McLaren Park is one of the largest and most treasured parks in San Francisco. It was named after John McLaren, the superintendent of Golden Gate Park from 1887-1943. Its 317 acres include natural ares rich in native plants and animals, lawns and planted gardens, as well as transition areas between the two.

Before the waves of immigrants of all colors came to the San Francisco Bay Area, the Indians that lived here, collectively known as the Ohlone, coexisted with a wild incredible array of organisms. Plants, fungi, insects, and animals provided for their material and spiritual well being, and in turn, nature was woven into the fabric of their culture.

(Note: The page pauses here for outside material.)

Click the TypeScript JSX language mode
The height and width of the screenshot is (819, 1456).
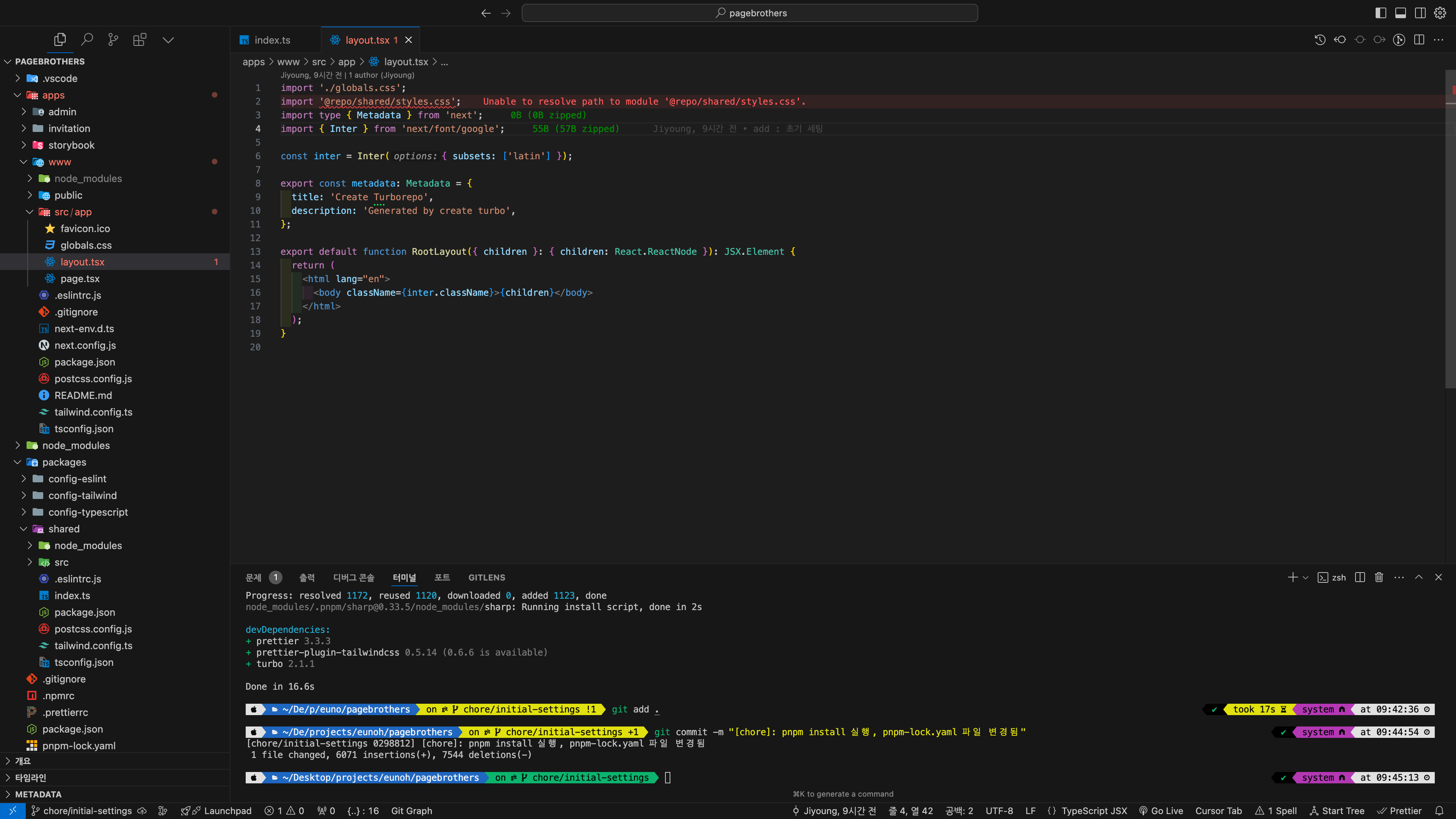pyautogui.click(x=1094, y=811)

The site of McLaren Park was once part of two ranchos granted by Governor Alvarado in 1840 when California was a part of Mexico. Four homestead associations formed in the 1860s to promote housing developments throughout the southern portion of San Francisco. The current park land and the adjacent Portola neighborhood were designated the University Homestead Association and layed out in the traditional grid iron pattern. Because of the hilly topography and a lack of roads, few lots were sold on what is now McLaren Park; the rest of the land remained farmland, greenhouses and gardens. The highest and most hilly areas remained undeveloped.

In 1904 Daniel H. Burnham propsed that the hilly areas in the homesteads be made a city park. Hearkening back to the proposal, in 1926 the San Francisco Board of Supervisors resolved to create a 550 acre park in what awas substantially the University Homestead, even though some of the parcels had been sold to individuals. The city immediately began to buy back some of the sold properties with moneys from the general fund. In need of additional funding, in 1928 the Board attempted to pass a bond issue to buy back properties and improve the park.

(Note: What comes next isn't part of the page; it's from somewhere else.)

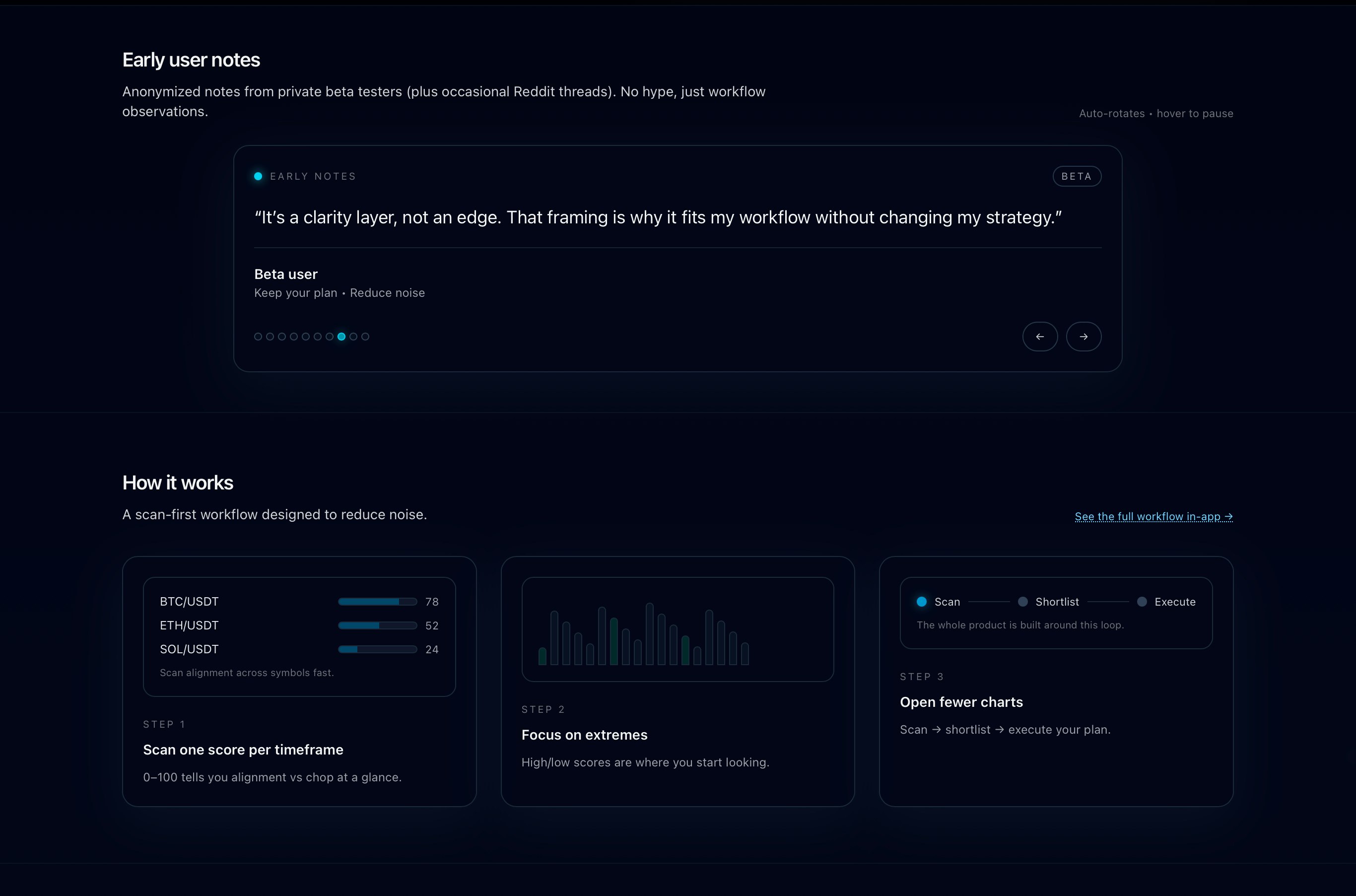This screenshot has width=1356, height=896.
Task: Click the fifth carousel pagination dot
Action: (306, 337)

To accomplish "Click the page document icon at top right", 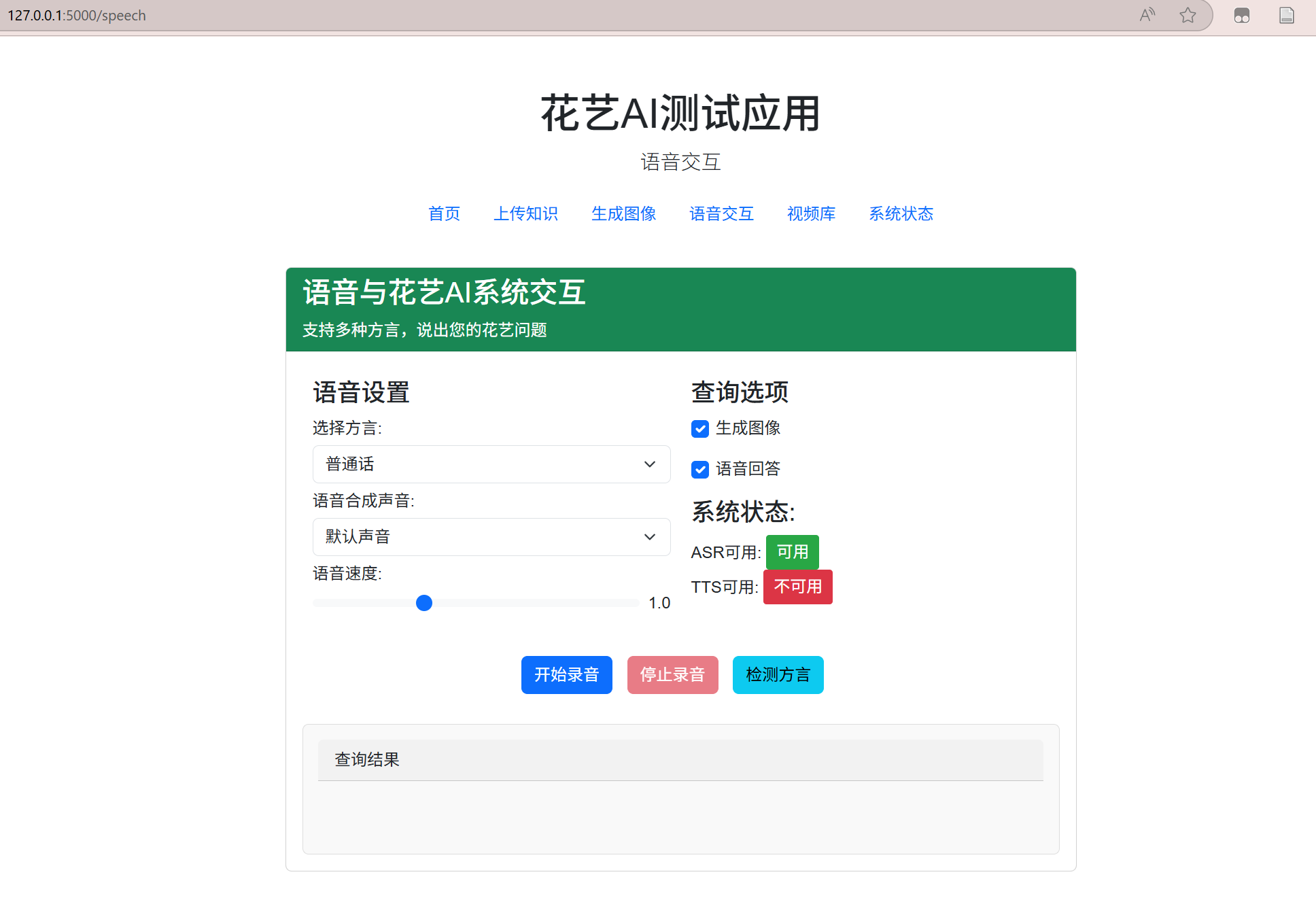I will (1286, 15).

The bond initiative failed but the board was not deterred. The city continued to buy properties with money from the general fund. Twenty years later (1946), after many revisions of the vision and plan and a major law suit to stop the park project. The Board of Supervisors reduced the size of the plan to 318 acres. The final purchases of private property to create the present McLaren Park were completed in 1958.

Even though acquisition of all properties which now make up the park took some 32 years,the process of improving the new public space began shortly after the Board of Supervisors resolved to create a park. By early 1927, the year in which the aprk hosted a celebration dedicating it to John McLaren, the city's Superintendent of Parks, hundreds of new trees had already been planted.

The stock market crash of 1929 enabled San Francisco to collaborate with the President Roosevelt's Works Progress Administration (WPA) to make a substantial number of additional improvements. By 1939, the SPA work force completed installation of a long system of foot paths, hiking, fire, and equestrian trails, culverts, roadways and view drive. In addition, they completed the planting of over 10,000 trees of the eucalptus, cyress and pine varietites.

Initiatives to improve the park were suspended in the 40's but resumed in the 50's and continued through each decade to the present.